Prompt steps were taken to deal with this dangerous situation. The artillery was given accurate information about the positions of these three tanks which had dealt so severely with our infantry. Two-pounder anti-tank guns came into action and soon all three tanks were blazing. As the crews were forced out by the flames, they were killed by machine-gun and rifle fire. Three field gun's then dealt with other tanks advancing at thirty miles an hour along the winding road. One gun alone destroyed seven, firing at point blank range over open sights, and the other two accounted for five.

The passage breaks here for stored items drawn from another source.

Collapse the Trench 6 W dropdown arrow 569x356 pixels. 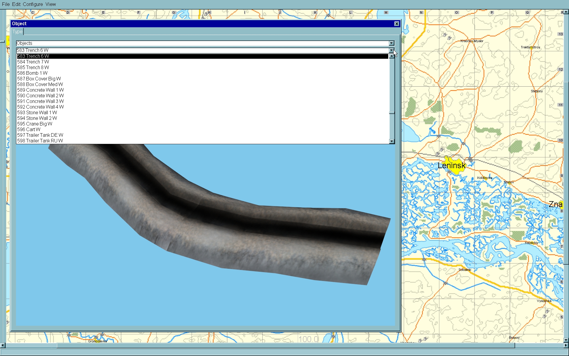[391, 50]
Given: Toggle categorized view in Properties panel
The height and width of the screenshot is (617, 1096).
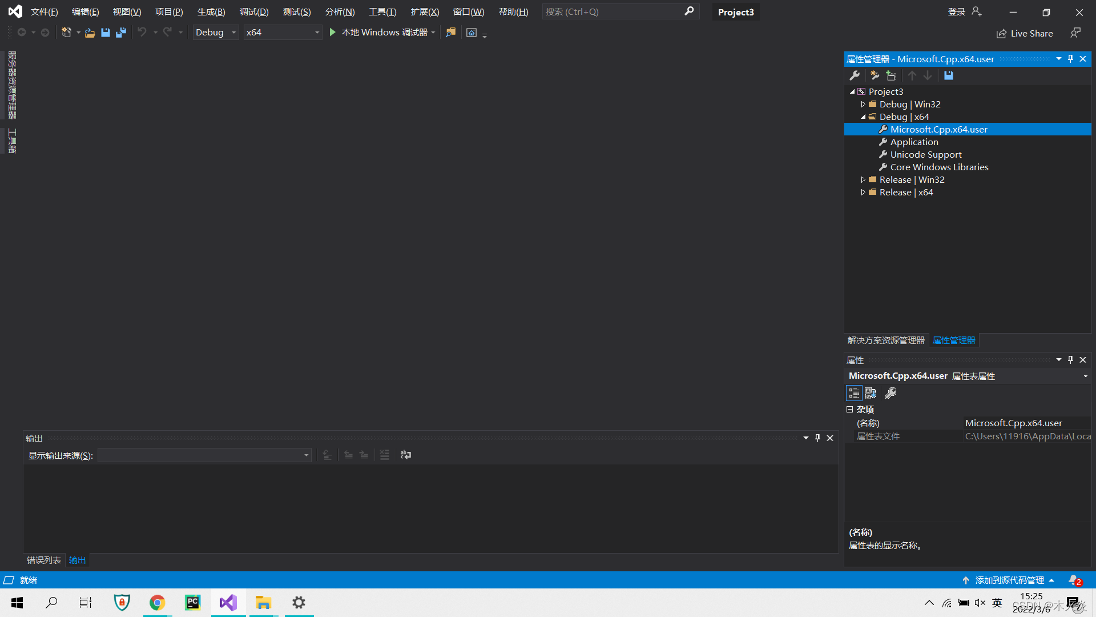Looking at the screenshot, I should 854,393.
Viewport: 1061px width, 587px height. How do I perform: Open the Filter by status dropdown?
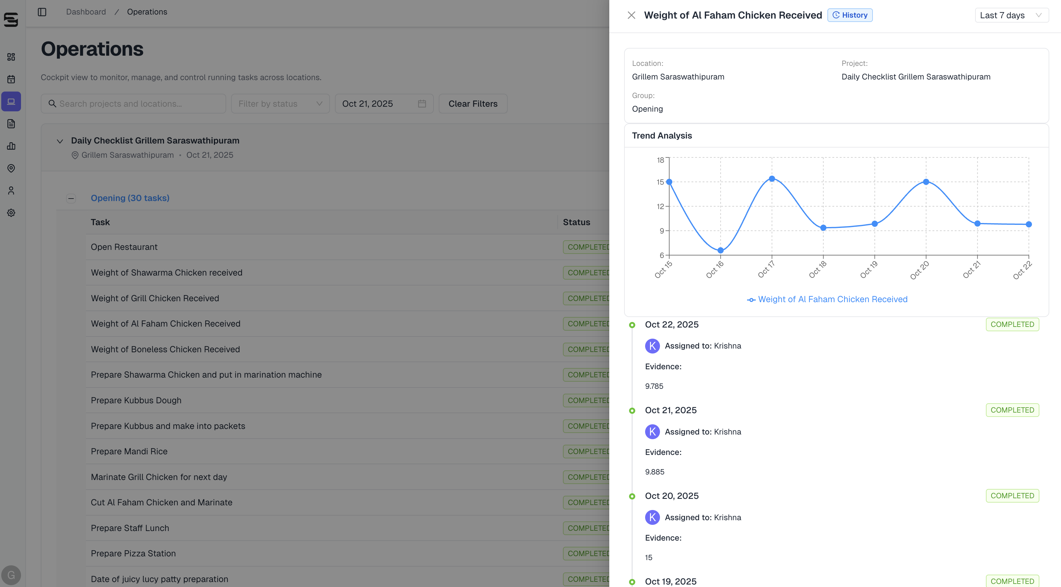pyautogui.click(x=280, y=104)
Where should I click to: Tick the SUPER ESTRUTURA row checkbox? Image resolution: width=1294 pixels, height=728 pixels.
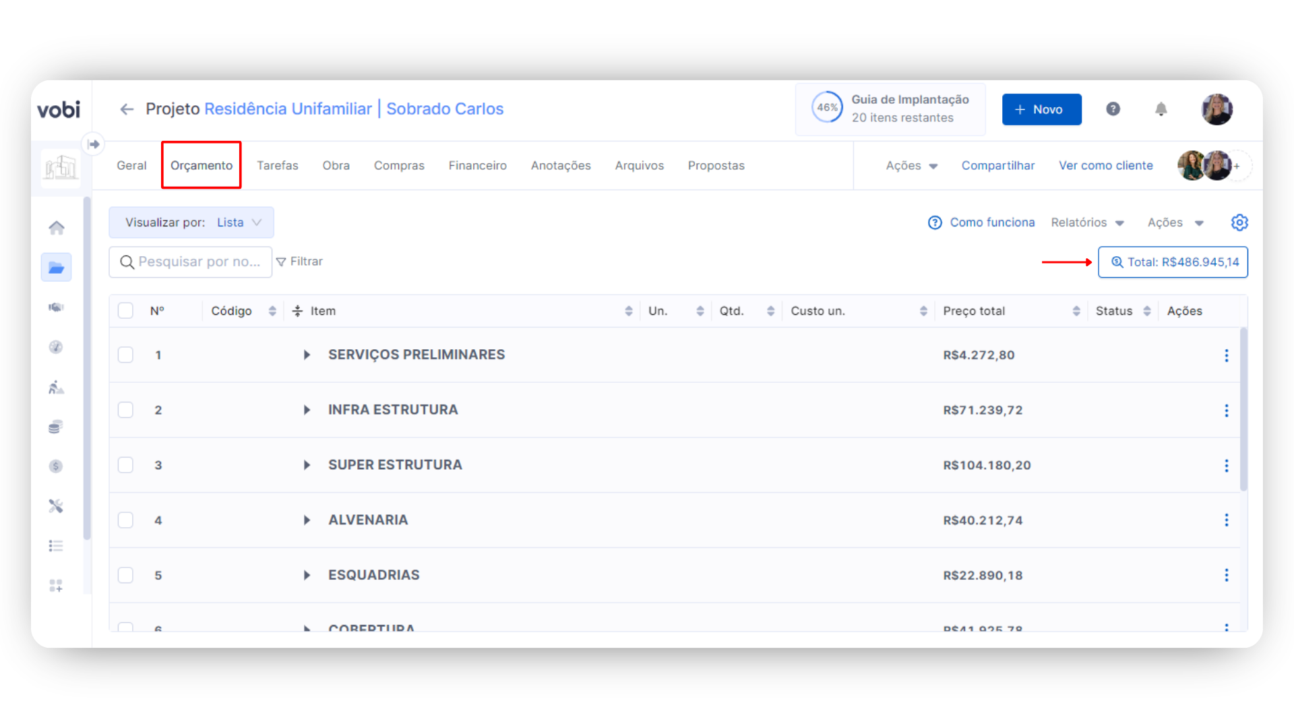[x=125, y=465]
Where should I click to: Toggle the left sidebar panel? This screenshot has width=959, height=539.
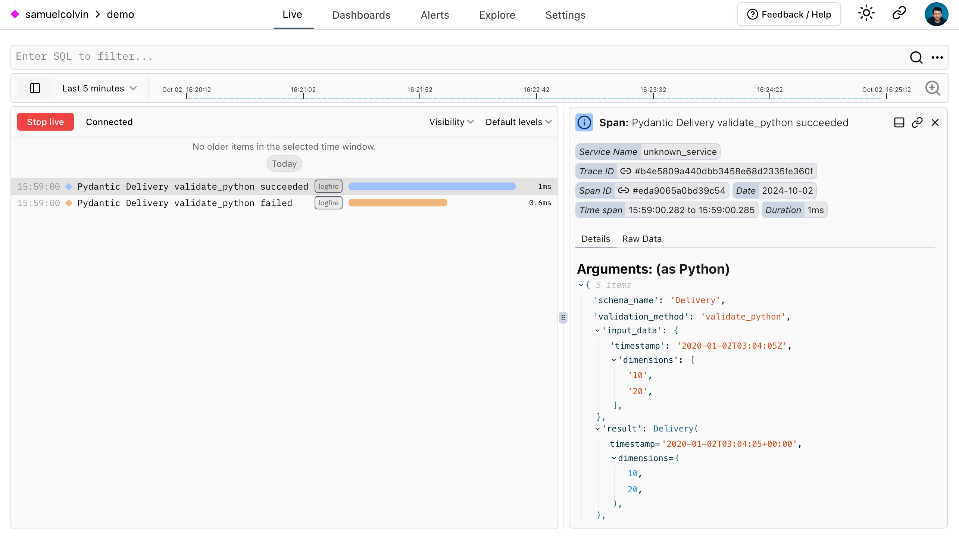(35, 88)
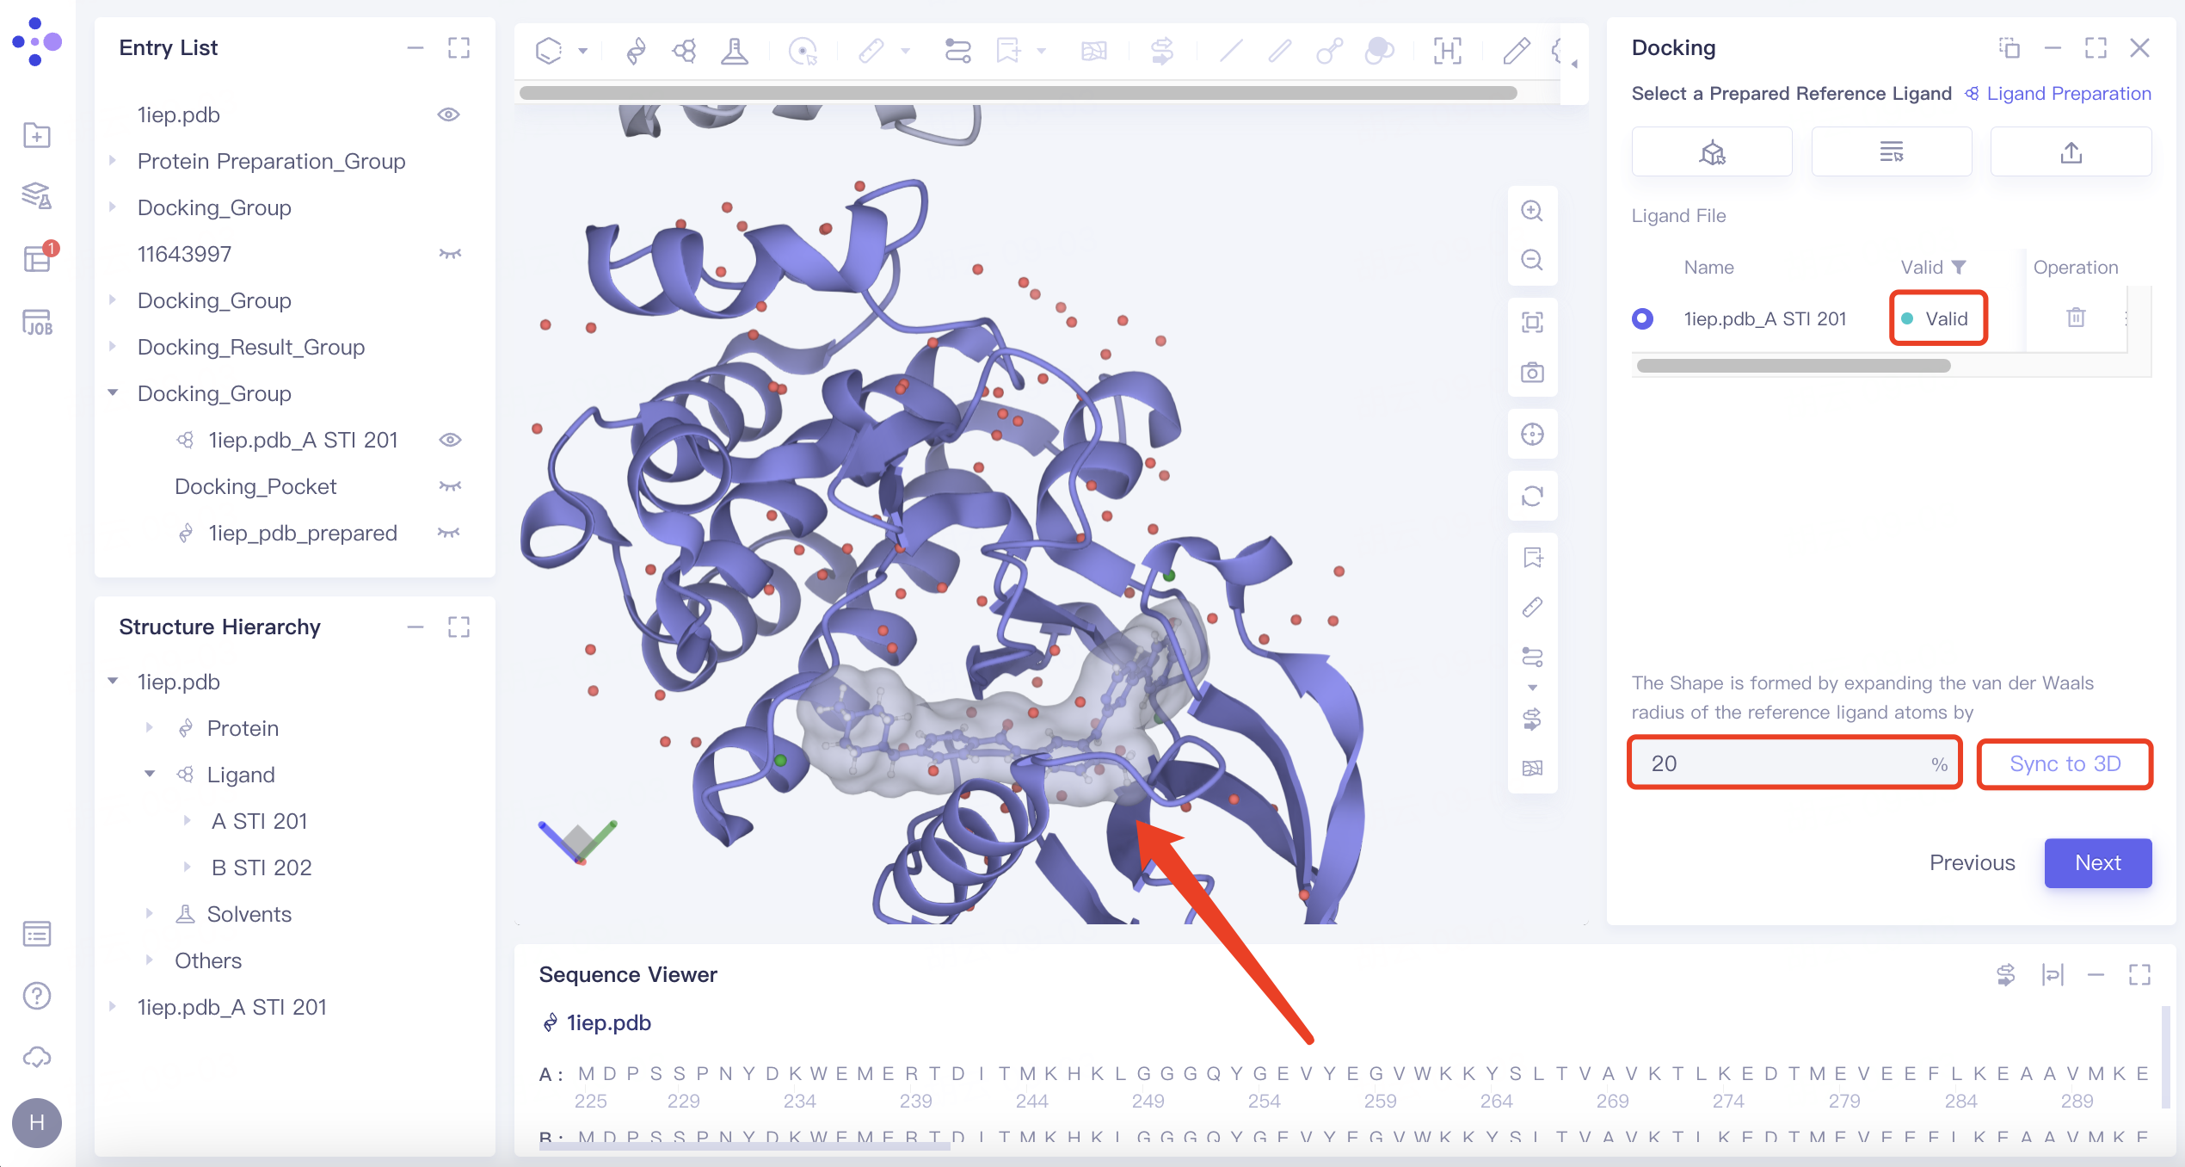Viewport: 2185px width, 1167px height.
Task: Click the flask icon in top toolbar
Action: coord(734,52)
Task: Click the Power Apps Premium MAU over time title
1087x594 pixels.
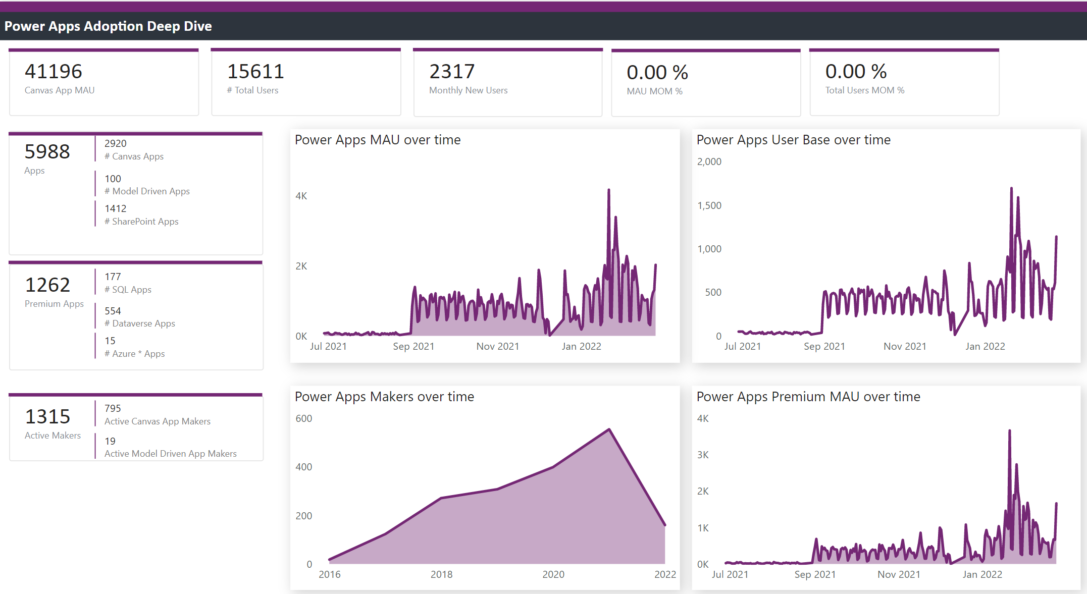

From the high ground on the left, the enemy opened machine-gun fire. The artillery and infantry battle continued intensely, about half-past nine that night, when contact with the enemy was broken, and the planned withdrawal began, though not to Khalkis, as had originally been intended. All guns and heavy equipment were destroyed as they stood, and the men marched back to waiting trucks. By midnight, the last of the troops had passed through Molos on the way to the rear, and by dawn on Anzac Day both men and vehicles were scattered and concealed over a hundred miles away behind the 4th New Zealand Brigade's covering position at Kriekouki. In the face of the advancing enemy, a rear party fired high-explosive demolition charges to block the road.